We acquired a most admirable chef, John Phelan, who had been a ship's cook; he always referred to his kitchen, which he was quite proud of,  as "the galley". John usually wore spotless ducks and he had only one failing, if it could be called that, he had a strong addiction to grand opera. Sometimes on returning to the barracks at night, in a gay mood, he would start his arias at the guardhouse and would continue his high notes all through the barrack square and far into the night. We remonstrated and he quit in a huff and only returned after we had humiliated ourselves. Afterwards he sang to his heart's content.

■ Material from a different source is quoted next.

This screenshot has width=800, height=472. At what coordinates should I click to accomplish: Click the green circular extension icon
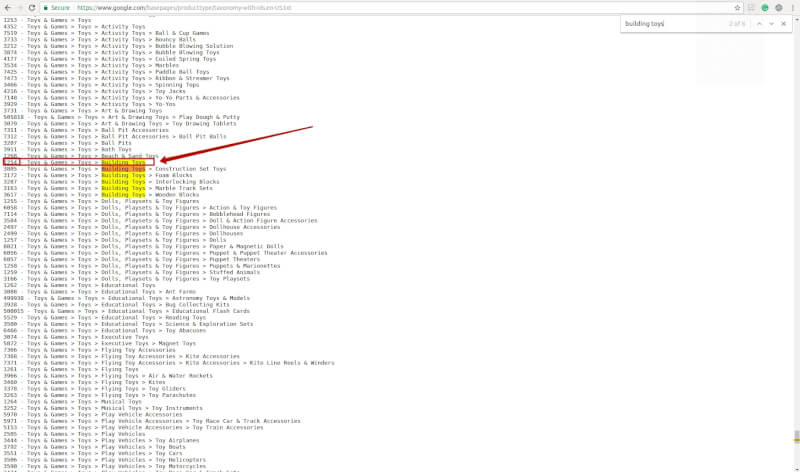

In addition we had four bugler boys as well as four stray dogs that the men adopted. The boys received lessons from an old ex-service man and in time became quite proficient in the various bugle calls.

For transport we possessed three Crossley tenders, a battered Lancia armored car (a death trap) and a Buick touring car.

There was quite a lot of cleaning up to be done after the Devons and then we got the men into uniform. The sergeant Major gave them all the basic drill, and plenty of it, and after that slow-motion guards drill. Soon we had a company of crack troops.

Next to the officers quarters was a room I used as an office and which was at times the Orderly Room. Here minor breaches of discipline would be punished with confinement to barracks and extra fatigue duties. I also read the men a lecture on the moral dangers involved in speaking to girls they might meet in the street. The poor fellows took it all in good part.

My position was an anomalous one. The country was as yet without a government, or had five different governments, and bitter dissension was going on all over. I almost forgot to add that across Barrack Street was the Cavalry Barracks, which we occupied with thirty temporary police. So I became, under the circumstances, a kind of military governor on my own without the benefit of any civil advice or instruction.

When the Nipper drove me outside the town we changed places and he gave me driving lessons. When I wanted to create an impression on the populace I sat in the back of the car, with my driver and my batman in front. I must have looked like a twenty-one year old brass-hat and if at this tender age I had a mild case of swelled head who would blame me.

There were, of course, a number of trying incidents and I will confine myself to just two as both had happy endings.

It became necessary for me to place a section sergeant's guard in the central post office. For one thing, all telephone calls between the headquarters of the Free State army in Beggars Bush barracks and their forces in Kilkenny had to pass through our post office telephone exchange where I had agents to tap the messages and keep me informed as to what was in the wind. (The Kilkenny troops were always threatening to move in on us.) As soon as the guard was posted the postmaster called the staff together and led them out of the building. Now the city was left without a postal service, a telegraph service and a telephone service. After the lapse of three days the citizens got very irate indeed. And there was another disruption; Waterford had a large number of British ex-service men whose war pensions were processed through the post office. A deputation of the ex-soldiers waited on me and in very impolite terms demanded to know what I intended to do about it.

This was the last straw and I was very annoyed, in fact, I was quite mad. My driver drove me over to Newtown, the residential section of the city where the postmaster lived, and we had a brief interview. The postmaster said hastily that he would go back and I returned my Luger to its holster. Everybody was happy again.